He died in my hands
By NJOKU ONYEKACHI JET
Tuesday, August 15, 2006

•Mrs. Olujumu
Photo by Sun News Publishing

When Mbaise, Imo State-born Mrs. Patricia Ngozi Olujumu said ‘till death do us part’ on her wedding day to Engr. Ebenezer Eniola Olujumu, it was a passionate vow. Twenty-one years after the demise of her husband, she is still as passionate as she was when she signed the dotted lines.

In this interview, the president of the Catholic Widows Association and the Principal of United Christian College, Apapa, Lagos, narrates how death brought an early end to what was a blissful marriage.

Meeting
I met my late husband, a geologist, during his youth service year; I was then a secondary school girl. That was at Holy Ghost College, Owerri, where my father was a senior tutor and we happened to live in the same compound. When he secured a job with Gulf Oil Company, now Chevron Oil, and made his proposal known, there were disapprovals from both ends. However, after three years, by then we had begun our courtship, both families gave their consent. Hence we tied the nuptial knot in 1977.

His death
He suffered Nephritic Syndrome for years. For this period of years, he was treated at the Lagos Teaching Hospital (LUTH); we tried Alternative Therapy without success. It was at the point of trying to fly him outside the country that he died. It was not until after his death that LUTH was able to diagnose what the ailment was. He died right in my hands in Owo, Ondo State precisely on January 21, 1985. He was 34 years and I was 30 years. The union was then eight years, which produced a girl and two boys of ages 5, 3, and 1.

Burial
Being a Yoruba man, it was low-keyed. The Yorubas do not hold an elaborate burial for their young ones. But then, his colleagues and employers rallied round, bought the casket and assisted in the burial. His entitlements were fully paid by his organization.

In-laws
It was a grievous loss to all so there were no grudges by anybody. My in-laws were very supportive and insisted that no one touches his properties. My in-laws stood solidly behind me all through.

What I miss about him
I miss his exceptional loving and caring nature, I find it difficult to remarry, rather I have dedicated myself to take care of our kids. To tell you the level of his care, at that time, he had already written so many things in form of a will and titled it ‘My Will’. He listed the people he was indebted to and those indebted to him. He wrote also that nobody should disturb his wife and children and pleaded with his family and friends to help train up his children. I must confess that they have indeed been of immense help.

Last words
His last words to me were: ‘Pat do not be afraid, God will be with you’. Then, severally he would ask if I would be able to take care of the children and my reply was that we both would take care of them. But death was the last thing I ever imagined. On one occasion, my reply was yes and it was after this time that he gave up the ghost. Now, two of these children are graduates with the last about to graduate next year. I know this will add to his joy wherever he is.

Another world
This same man I married, if our paths cross in another life, I will still marry him. It is his great love that has sustained me this 21years.

Association for widows
It is something I started as Widows Fellowship in the Catholic Church parish where I worship.

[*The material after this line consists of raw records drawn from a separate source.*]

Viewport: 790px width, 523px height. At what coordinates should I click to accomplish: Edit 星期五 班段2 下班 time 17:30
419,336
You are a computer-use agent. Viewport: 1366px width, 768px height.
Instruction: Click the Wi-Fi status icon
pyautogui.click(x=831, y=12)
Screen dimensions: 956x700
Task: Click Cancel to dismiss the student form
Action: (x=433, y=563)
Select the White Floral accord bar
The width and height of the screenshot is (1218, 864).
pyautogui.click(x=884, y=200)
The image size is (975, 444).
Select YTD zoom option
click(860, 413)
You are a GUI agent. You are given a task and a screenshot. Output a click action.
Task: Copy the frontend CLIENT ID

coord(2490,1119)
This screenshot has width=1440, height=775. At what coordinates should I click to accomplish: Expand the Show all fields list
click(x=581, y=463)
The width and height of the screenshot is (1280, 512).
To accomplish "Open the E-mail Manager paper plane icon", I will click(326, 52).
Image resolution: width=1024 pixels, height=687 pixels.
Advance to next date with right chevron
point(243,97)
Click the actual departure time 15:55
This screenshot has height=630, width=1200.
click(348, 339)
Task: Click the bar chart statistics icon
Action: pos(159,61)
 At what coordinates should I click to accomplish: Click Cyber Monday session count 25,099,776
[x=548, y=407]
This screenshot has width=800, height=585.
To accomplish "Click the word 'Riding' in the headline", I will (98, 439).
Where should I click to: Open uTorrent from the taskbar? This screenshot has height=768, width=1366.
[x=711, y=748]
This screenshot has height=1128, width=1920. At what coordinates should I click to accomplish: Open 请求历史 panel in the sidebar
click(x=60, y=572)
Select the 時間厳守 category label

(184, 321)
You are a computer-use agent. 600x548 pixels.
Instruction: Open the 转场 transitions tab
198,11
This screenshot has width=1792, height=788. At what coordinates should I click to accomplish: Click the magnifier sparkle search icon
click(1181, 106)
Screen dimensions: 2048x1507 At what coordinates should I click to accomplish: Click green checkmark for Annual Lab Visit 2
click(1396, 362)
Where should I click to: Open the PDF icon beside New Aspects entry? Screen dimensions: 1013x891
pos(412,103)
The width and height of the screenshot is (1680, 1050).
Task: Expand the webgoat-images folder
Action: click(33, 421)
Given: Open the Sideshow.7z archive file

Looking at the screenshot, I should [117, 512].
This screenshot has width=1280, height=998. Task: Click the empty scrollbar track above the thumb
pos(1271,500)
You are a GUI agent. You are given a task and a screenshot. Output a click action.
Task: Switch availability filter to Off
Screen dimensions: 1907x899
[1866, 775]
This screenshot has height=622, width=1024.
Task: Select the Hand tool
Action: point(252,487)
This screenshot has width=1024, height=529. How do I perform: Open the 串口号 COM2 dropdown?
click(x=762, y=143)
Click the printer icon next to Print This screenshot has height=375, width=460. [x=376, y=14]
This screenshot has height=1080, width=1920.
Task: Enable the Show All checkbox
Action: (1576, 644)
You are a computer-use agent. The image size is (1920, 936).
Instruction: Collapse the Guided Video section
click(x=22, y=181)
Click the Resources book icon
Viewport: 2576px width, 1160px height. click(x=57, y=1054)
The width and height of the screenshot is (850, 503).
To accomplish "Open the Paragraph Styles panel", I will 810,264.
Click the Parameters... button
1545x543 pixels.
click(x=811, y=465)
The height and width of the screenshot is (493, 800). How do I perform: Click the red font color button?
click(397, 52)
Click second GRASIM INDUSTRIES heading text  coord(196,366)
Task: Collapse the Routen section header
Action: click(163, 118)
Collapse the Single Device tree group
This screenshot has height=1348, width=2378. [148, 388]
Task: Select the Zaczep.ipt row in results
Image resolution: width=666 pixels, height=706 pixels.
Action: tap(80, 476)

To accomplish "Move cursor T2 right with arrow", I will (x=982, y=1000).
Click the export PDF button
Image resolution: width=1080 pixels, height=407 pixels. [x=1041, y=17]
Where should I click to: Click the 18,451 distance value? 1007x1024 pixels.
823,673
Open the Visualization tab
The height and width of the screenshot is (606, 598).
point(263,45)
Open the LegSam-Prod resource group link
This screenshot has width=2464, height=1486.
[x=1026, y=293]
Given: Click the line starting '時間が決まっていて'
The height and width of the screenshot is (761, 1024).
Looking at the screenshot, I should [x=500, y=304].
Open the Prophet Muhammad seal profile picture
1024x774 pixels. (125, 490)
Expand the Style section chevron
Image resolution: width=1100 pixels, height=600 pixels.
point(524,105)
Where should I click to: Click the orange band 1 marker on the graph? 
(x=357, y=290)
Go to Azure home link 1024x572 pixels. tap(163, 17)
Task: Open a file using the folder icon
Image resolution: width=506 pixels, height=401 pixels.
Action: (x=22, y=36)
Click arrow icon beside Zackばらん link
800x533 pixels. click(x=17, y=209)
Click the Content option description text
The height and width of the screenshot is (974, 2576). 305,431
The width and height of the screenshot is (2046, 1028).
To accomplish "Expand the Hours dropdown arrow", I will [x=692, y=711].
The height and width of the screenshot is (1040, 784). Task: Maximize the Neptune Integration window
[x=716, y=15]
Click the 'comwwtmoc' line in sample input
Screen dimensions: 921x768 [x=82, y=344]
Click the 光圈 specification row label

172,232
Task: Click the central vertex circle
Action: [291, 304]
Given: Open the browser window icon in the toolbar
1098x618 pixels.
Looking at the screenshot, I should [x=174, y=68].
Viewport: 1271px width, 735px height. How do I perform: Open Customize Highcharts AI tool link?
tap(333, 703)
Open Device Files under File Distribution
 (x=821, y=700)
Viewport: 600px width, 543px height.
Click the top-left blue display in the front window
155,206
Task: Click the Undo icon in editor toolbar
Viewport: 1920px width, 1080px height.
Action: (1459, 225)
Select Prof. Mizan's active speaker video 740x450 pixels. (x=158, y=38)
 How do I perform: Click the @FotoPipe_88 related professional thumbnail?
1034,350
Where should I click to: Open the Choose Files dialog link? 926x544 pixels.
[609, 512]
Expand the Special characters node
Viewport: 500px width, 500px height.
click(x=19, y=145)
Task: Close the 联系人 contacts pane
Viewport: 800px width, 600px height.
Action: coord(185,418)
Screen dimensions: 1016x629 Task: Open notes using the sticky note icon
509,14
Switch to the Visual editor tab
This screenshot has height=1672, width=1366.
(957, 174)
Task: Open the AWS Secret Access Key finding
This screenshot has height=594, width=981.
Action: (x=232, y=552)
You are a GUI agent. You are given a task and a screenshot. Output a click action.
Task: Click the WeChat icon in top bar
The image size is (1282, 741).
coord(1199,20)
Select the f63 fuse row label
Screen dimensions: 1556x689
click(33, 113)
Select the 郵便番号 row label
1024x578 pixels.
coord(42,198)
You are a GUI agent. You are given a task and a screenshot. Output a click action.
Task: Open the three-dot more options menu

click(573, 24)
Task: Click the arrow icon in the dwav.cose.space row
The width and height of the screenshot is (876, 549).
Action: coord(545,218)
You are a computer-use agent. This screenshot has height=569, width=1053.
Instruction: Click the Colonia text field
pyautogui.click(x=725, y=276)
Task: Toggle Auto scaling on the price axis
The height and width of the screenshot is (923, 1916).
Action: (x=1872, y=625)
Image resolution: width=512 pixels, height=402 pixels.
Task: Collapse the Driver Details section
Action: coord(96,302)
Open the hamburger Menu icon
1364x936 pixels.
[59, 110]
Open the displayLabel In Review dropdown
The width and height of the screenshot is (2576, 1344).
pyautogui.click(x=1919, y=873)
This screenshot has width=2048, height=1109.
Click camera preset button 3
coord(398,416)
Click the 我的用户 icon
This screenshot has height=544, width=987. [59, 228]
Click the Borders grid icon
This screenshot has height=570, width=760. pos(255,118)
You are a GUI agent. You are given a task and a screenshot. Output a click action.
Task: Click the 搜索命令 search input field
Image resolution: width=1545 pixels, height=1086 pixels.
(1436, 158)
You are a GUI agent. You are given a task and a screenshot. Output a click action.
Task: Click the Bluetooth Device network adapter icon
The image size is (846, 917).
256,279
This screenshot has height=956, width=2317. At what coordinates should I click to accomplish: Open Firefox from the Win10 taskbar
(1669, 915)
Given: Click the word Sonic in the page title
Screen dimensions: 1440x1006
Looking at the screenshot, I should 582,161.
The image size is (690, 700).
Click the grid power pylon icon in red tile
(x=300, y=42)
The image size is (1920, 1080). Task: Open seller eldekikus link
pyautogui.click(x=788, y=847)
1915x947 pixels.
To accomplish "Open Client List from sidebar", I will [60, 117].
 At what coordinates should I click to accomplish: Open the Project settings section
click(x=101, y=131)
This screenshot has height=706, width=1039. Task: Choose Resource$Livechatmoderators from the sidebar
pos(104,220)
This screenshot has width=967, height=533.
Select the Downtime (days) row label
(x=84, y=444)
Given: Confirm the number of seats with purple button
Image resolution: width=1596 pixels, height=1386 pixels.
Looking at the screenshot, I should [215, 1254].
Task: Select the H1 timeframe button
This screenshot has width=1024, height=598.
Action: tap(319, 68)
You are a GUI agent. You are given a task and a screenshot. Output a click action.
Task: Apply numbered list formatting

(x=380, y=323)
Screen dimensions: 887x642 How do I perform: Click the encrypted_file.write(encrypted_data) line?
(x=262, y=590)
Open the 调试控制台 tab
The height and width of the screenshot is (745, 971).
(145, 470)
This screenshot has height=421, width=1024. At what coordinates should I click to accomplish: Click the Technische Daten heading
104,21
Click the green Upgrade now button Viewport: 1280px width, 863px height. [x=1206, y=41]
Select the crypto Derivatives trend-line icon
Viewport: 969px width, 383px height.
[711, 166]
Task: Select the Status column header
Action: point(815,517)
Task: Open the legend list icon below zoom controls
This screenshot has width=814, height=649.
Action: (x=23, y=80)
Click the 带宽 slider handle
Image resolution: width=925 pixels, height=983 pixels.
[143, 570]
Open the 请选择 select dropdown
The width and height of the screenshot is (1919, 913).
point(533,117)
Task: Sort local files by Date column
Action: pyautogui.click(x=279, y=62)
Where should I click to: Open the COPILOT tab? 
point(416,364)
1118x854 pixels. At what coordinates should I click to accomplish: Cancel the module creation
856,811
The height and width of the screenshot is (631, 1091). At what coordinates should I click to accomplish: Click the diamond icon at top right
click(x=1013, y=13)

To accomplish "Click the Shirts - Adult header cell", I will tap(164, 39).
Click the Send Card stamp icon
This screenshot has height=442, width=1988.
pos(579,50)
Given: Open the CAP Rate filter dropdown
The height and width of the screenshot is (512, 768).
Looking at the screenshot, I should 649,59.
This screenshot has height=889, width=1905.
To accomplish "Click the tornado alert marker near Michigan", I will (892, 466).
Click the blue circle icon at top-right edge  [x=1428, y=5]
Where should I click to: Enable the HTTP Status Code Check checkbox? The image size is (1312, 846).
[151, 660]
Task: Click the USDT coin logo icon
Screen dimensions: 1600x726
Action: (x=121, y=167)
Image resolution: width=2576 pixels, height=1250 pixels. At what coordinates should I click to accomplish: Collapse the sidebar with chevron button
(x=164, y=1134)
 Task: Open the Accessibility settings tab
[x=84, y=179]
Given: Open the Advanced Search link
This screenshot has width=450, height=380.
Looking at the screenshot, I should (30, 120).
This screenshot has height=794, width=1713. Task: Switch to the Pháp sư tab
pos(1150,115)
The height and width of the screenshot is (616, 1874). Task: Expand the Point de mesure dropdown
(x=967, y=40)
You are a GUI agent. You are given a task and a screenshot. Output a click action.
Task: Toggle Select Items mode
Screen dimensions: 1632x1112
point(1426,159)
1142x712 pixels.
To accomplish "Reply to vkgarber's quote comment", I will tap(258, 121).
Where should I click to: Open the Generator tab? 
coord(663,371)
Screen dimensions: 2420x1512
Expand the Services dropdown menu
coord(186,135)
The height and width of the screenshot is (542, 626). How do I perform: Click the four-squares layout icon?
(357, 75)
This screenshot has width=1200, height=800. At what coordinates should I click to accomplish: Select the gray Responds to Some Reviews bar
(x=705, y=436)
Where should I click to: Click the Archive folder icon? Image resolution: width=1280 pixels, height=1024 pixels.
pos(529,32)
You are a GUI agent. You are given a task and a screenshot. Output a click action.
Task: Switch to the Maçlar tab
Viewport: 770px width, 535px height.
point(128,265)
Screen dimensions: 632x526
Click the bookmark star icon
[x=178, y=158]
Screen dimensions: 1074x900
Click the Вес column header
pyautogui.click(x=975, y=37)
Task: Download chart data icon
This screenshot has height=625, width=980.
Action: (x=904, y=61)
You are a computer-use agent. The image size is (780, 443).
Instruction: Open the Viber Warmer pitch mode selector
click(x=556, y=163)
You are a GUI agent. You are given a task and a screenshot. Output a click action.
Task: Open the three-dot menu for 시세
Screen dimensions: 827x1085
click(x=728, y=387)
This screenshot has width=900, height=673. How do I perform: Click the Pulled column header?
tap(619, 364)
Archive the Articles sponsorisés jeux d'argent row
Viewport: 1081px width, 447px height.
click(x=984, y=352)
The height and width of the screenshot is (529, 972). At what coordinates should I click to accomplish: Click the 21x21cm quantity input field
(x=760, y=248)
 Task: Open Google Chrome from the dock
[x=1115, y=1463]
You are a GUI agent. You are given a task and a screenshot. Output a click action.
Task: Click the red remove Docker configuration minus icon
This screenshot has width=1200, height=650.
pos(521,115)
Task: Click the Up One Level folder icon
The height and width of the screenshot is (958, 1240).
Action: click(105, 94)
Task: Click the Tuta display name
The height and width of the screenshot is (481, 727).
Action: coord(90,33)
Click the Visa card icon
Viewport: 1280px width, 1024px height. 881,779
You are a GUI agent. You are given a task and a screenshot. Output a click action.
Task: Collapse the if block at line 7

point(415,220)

The vision I had was to prepare the widows to live a good Christian life, how to pray down God’s favour, to teach them the virtues of a good Christian mother, with or without their husbands. This received the blessing of the Catholic Charismatic.

To those widows who felt that the world had ended by losing their spouse, I served as an example to them having being in it for twenty-one years. They came to realize that they are a special breed, loved by God. We brought together our petitions such as accommodation problems, finance, employment and even emotional problems and prayed over them. We received God’s blessings through people who started showing interest in our members. A particular woman gave 20bags of rice; another 20 wrappers while another gave cash. There have been other countless gifts and these were shared to our members according to their needs.

Advice
The first thing I tell my fellow widows is to hold onto God and put their total trust in Him. I do refer them to the book of Jeremiah 49: 11 and Isaiah 54: 45. More often than not, I advise them not to bear grudges or hold it at heart that someone killed their husbands. Whatever God did not allow, would not happen. Widows should come off self-pity, anoint themselves to radiate with joy and be forward looking. They should be engaged in meaningful activities and be hardworking. God Himself won’t be happy seeing them dull and dejected. He is the judge for the widow and father of the fatherless. He will lead them on.